Assignment |
Return every record below exactly as written, but leave out the pictures.

Stored items

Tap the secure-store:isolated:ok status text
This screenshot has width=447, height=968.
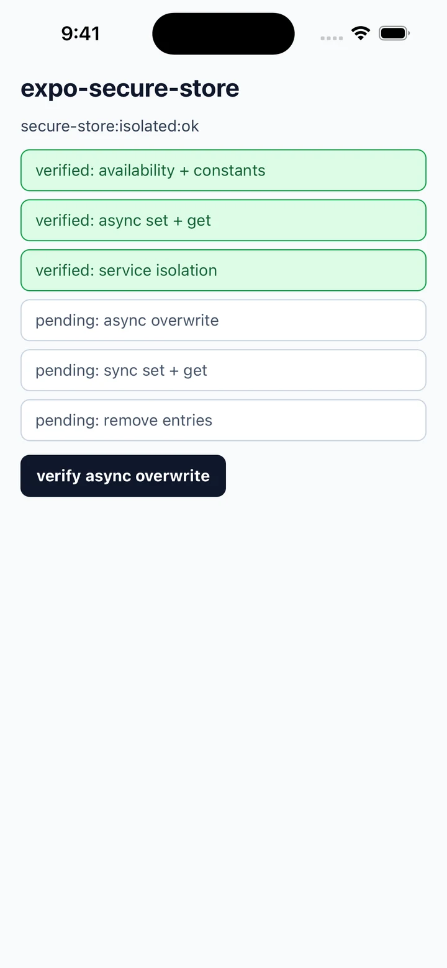[110, 127]
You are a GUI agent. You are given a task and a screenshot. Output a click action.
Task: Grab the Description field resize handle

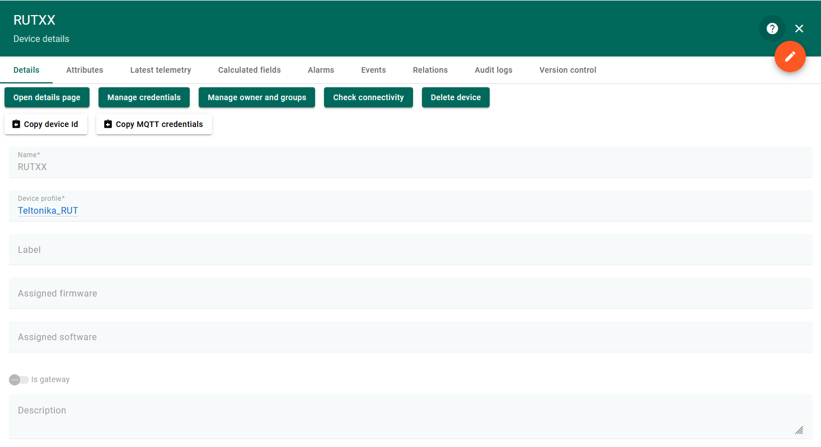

Answer for the task |
Tap the secure-store:isolated:ok status text
This screenshot has width=447, height=968.
[110, 127]
You are a GUI agent. You are given a task and a screenshot. Output a click action.
Task: Grab the Description field resize handle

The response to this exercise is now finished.